Rose campion flowers are deep magenta, a truly spectacular color. The blossoms are an inch wide and are very profusely produced. Well worth planting if you can find plants for sale, or buy some seeds and wait for second-year blossoms.

Often biennial flowers are in the same genus as perennial plants. Closely related plants are grouped in the same genus (equivalent to your last name). The second name is the species (equivalent to your first name). So Lychnis is like “Jones” and coronaria is like “Susan.”

So for example, our common purple and pink foxglove (Digitalis purpurea) has relatives in the Digitalis genus. I grow two kinds, D. grandiflora and D. lutea. Both are yellow and both often start new plants by seed, so I have plenty. The latter one has smaller blossoms than the former one.

A biennial wildflower I just love is Queen Anne’s lace (Daucus carota). As the species name, carota, implies, it is in the carrot family. The tap roots are not as big as carrots, but the fragrance is about the same. But the root is white, while most carrots we eat are orange, though white, yellow, purple and red varieties are available. Anyhow, Queen Anne’s lace stands up tall (to 3 feet) and has an umbel or flat-topped cluster of tiny white blossoms, with purple ones in the center. It is a great cut flower in a vase. Young second-year plants are occasionally sold in six-packs in garden centers, and some of those are pink or even dark purple. Lovely.

Another way to get Queen Anne’s lace is to dig up first-year plants and transplant them on your property. They are commonly seen along the roadside and are free for the taking on rural roads. Mature Queen Anne’s lace has a tap root and is difficult to transplant.

Please note that poison hemlock is a related carrot-family plant. But unlike Queen Anne’s lace, it has smooth stems, not fuzzy ones, and has no purple center to the flower. It has purple blotches on the stems. The sap of hemlock can cause rashes when exposed to sunlight.

Perhaps my favorite biennial is angelica. Again there are biennial and perennial forms, but the biennial is the best. Its scientific name is Angelica gigas. It has huge purple or burgundy globes of small flowers, each globe 4 to 8 inches across. The plant stands up 4 to 6 feet tall with strong stems and big leaves.

The best thing about the plant is this: It is an absolute gem of a pollinator plant. When I last grew it, it often had three or more bees on it at once. Unfortunately, it is hard to find in plant nurseries, and when I have found it, it was a big second-year plant in a 2-gallon pot that cost me at least $15. Yikes. I tried planting seeds after blooming, but did not save any for spring planting. I got no plants from my meager efforts, but I will buy seeds now and try starting some plants next spring.

Most plant books list hollyhocks (Alcea rosea) as biennials, though some consider them half-hardy perennials. One plantsman told me that the plants with leaves the shape of fig leaves are more perennial than others.

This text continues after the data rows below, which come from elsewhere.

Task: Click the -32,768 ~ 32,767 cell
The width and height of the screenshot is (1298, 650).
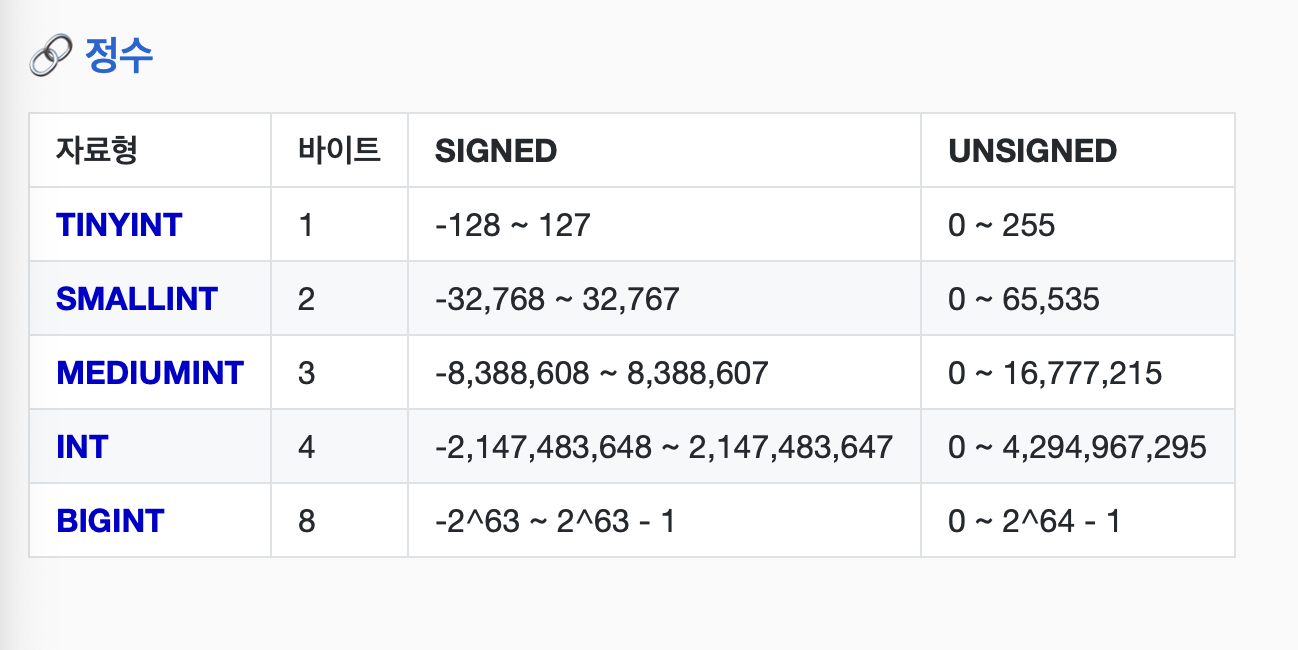Action: 557,299
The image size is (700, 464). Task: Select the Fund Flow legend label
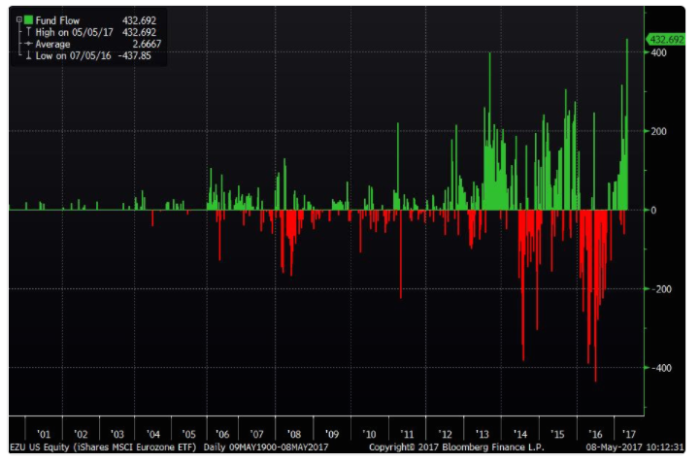(x=58, y=21)
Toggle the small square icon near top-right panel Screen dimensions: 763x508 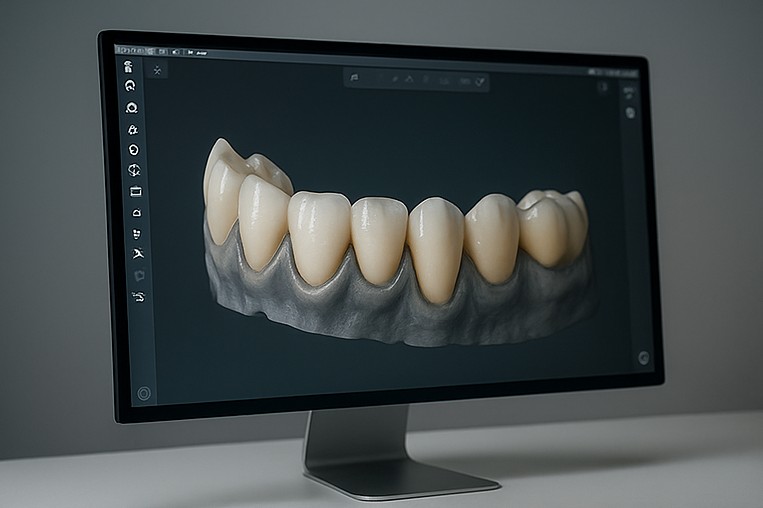(603, 88)
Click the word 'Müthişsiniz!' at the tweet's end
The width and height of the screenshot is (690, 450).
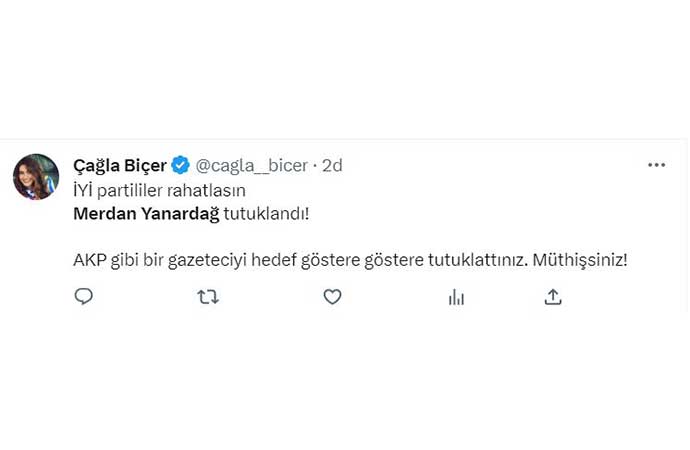click(x=580, y=260)
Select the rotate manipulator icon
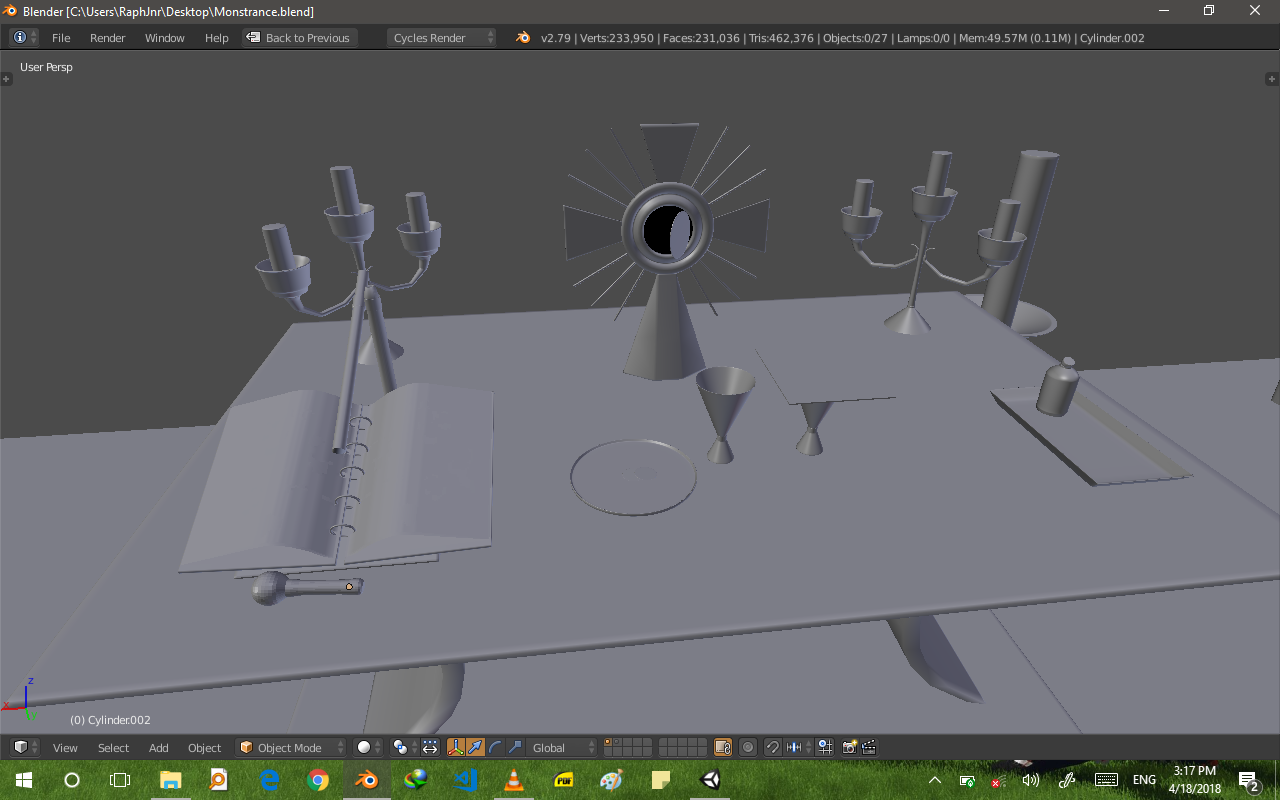Screen dimensions: 1280x800 pyautogui.click(x=495, y=747)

This is a tall plant, sometimes 6 to 8 feet tall, that has open-throated 2- to 3-inch blossoms that come in a variety of colors from white to pink, red, yellow and nearly black, often with a yellow center.

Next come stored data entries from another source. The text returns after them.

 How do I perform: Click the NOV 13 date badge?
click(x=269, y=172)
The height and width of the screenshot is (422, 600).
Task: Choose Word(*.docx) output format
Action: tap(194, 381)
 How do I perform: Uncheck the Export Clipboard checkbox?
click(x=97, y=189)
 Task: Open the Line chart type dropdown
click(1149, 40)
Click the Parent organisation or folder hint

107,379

Hollyhocks do best in rich, moist soil in full sun. But they will also grow in part shade. They open their buds in sequence up the stem over a period of four to six weeks. When they’re done blooming, cut them to the ground immediately. I believe that makes them wonder if they have produced seeds, and come back the next year to finish the job. They do show up uninvited in the garden, and I always welcome them.